*** Opening of DATA FOR THE TASK ***

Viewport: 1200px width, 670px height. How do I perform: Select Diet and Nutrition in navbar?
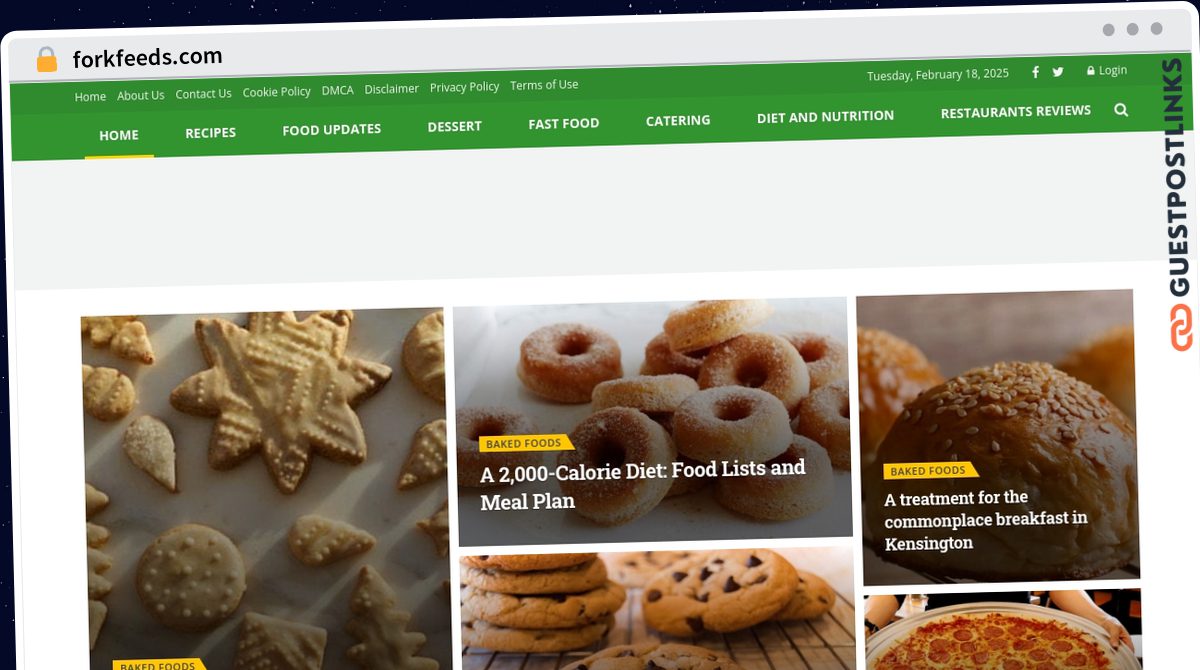(x=825, y=117)

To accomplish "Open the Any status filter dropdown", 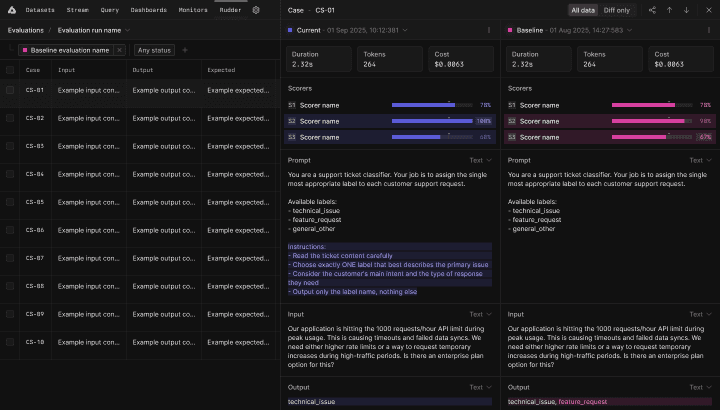I will point(155,50).
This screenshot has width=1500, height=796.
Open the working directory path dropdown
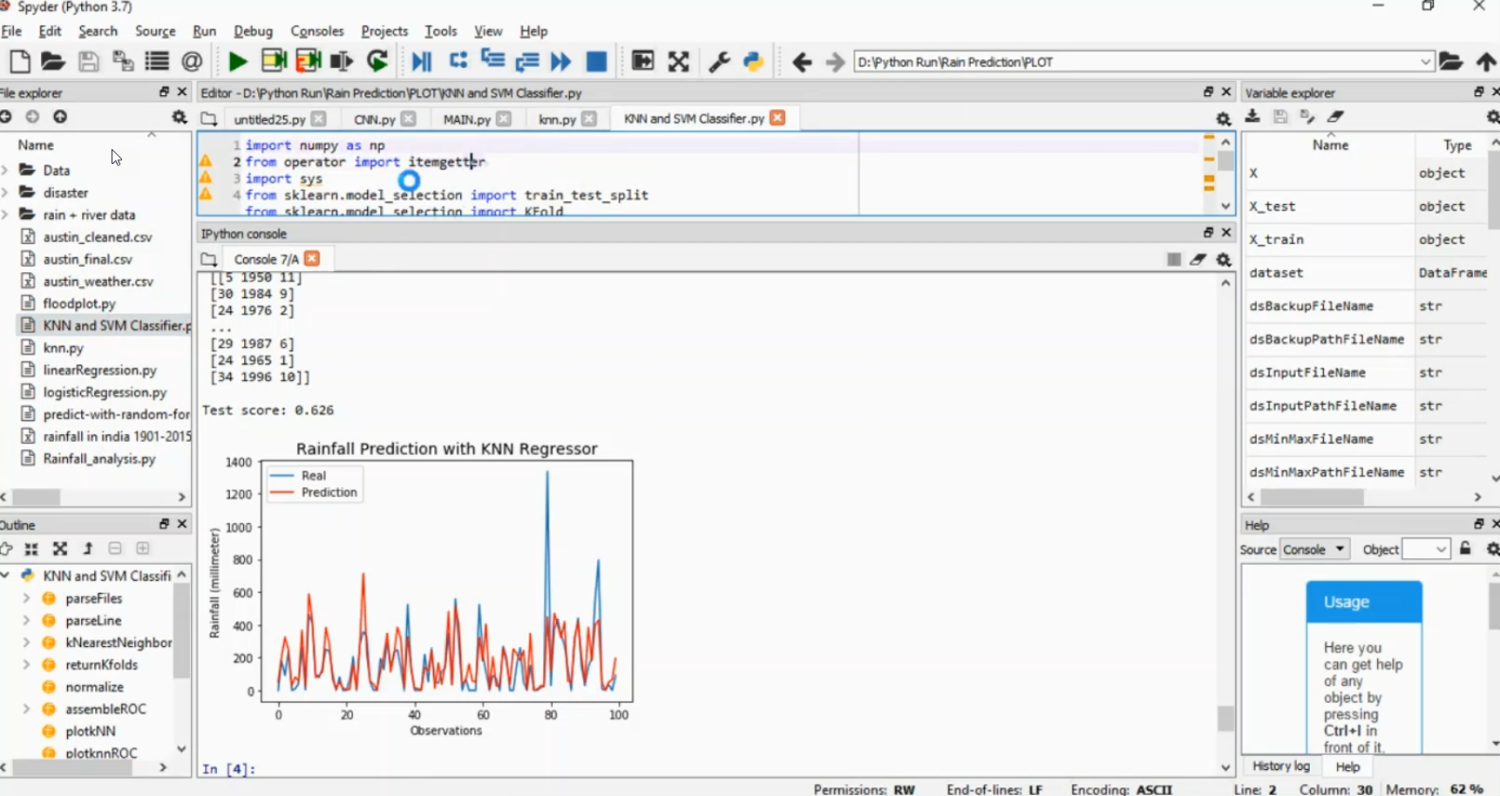[1425, 62]
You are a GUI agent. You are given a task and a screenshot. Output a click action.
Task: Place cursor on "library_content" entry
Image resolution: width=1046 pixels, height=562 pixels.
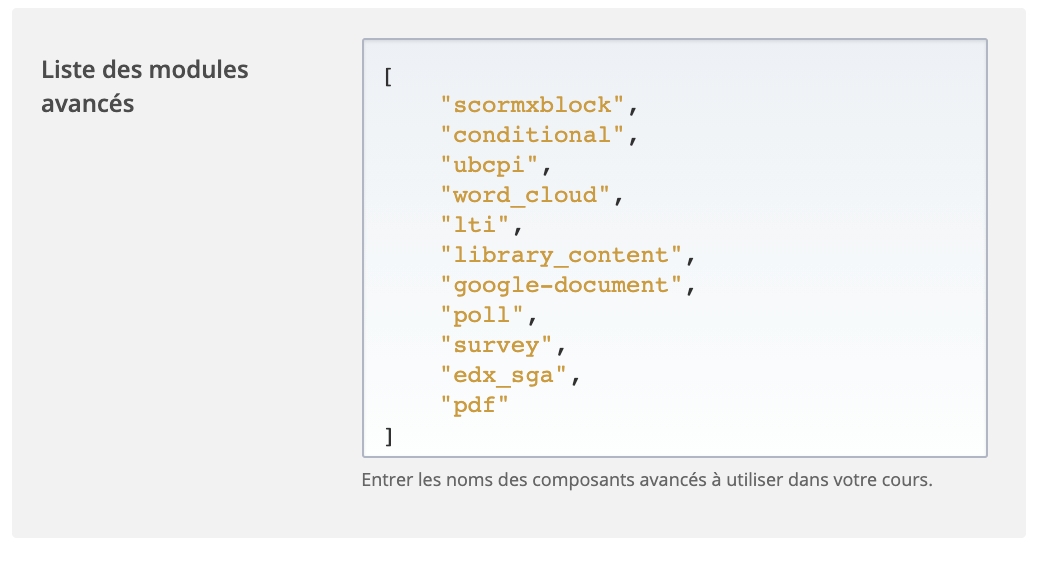tap(561, 255)
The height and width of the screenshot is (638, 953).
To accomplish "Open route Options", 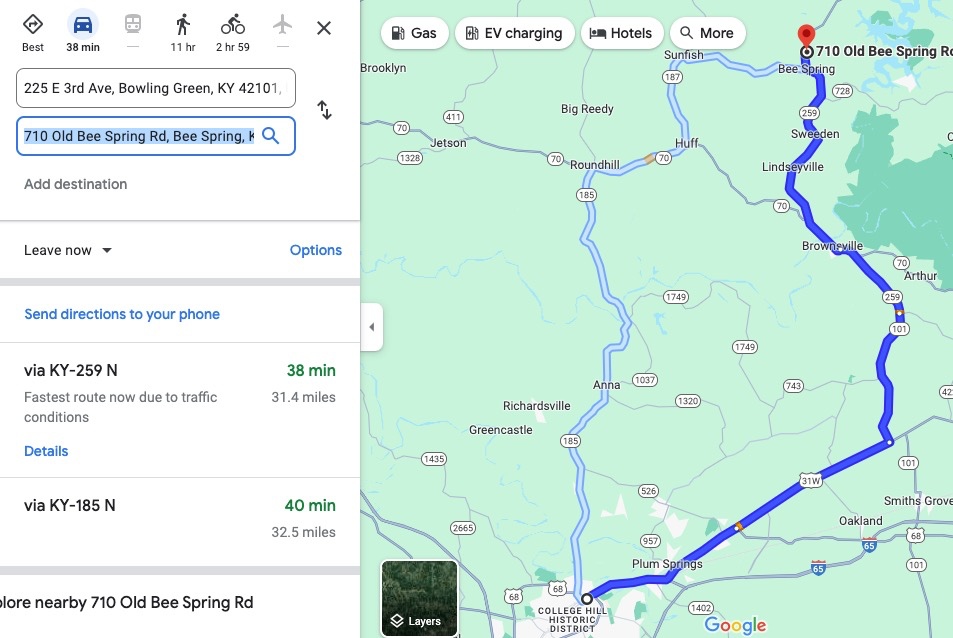I will (x=315, y=250).
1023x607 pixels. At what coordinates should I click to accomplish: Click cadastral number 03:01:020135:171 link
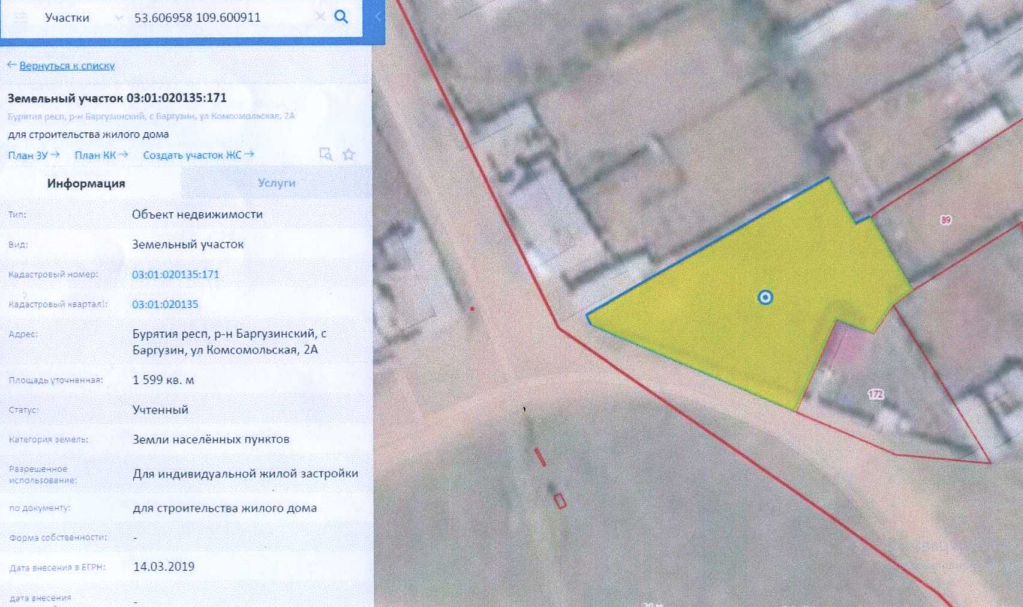[x=175, y=274]
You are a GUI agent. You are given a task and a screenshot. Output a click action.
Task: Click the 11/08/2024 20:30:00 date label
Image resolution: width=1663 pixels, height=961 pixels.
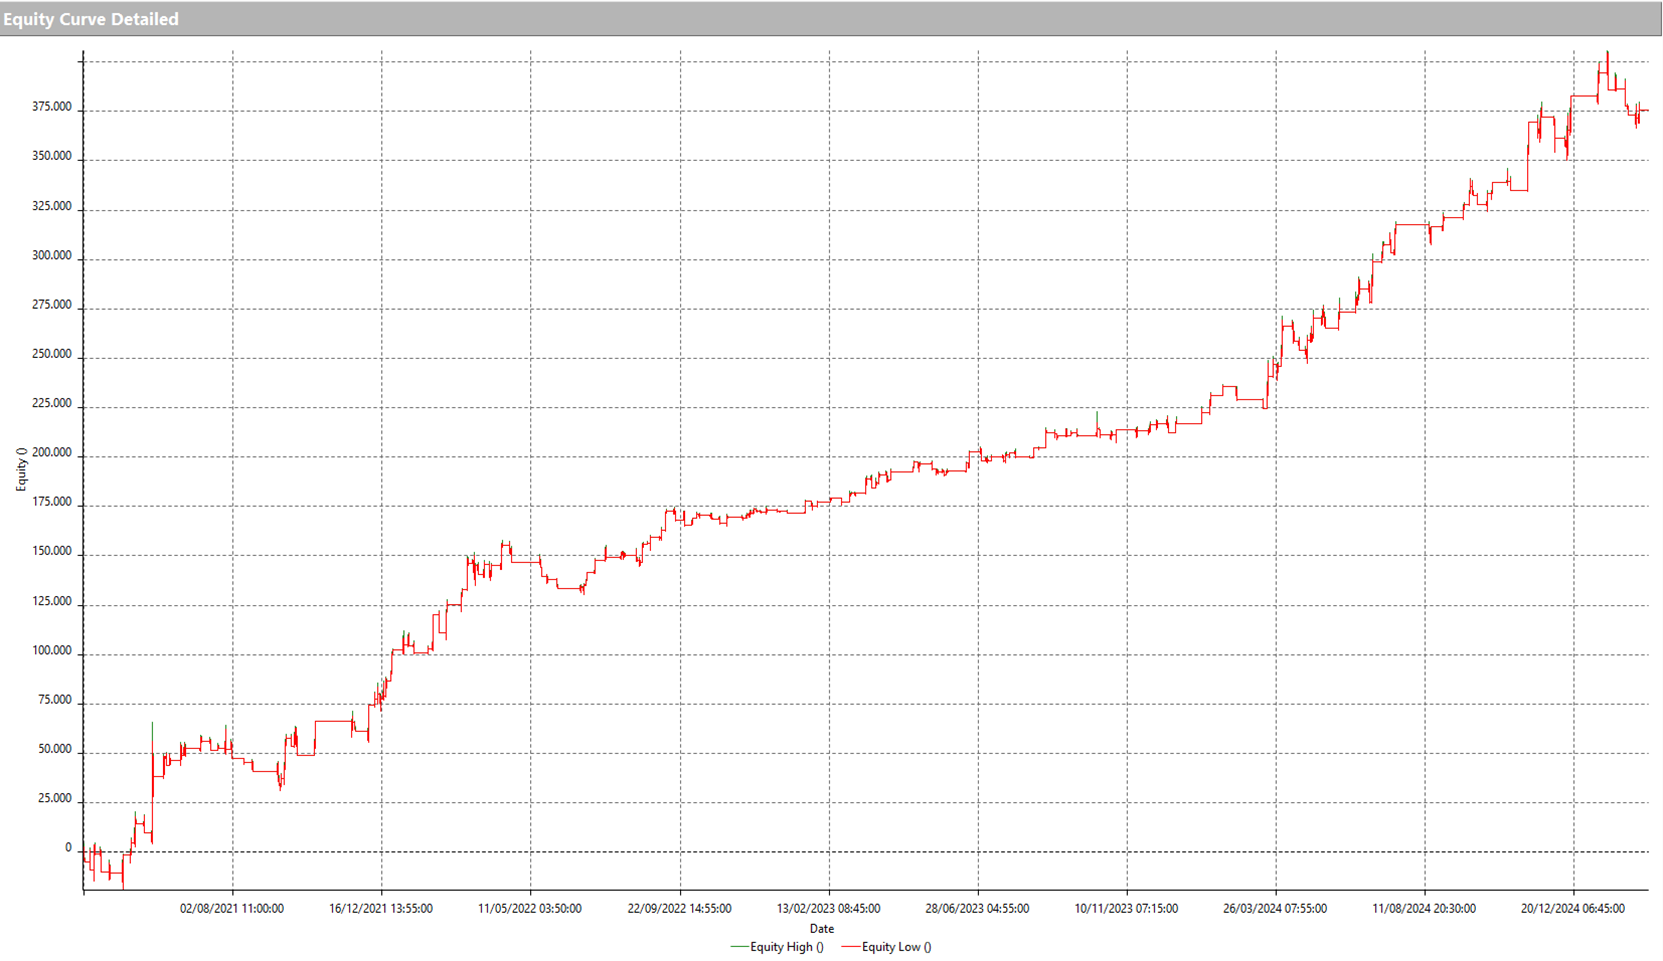pos(1424,909)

*** Close of DATA FOR THE TASK ***

■ **TASK**
In the entries above, count each line that holds "screenshot". Give the total and nothing else.

■ **WRITTEN RESPONSE**
4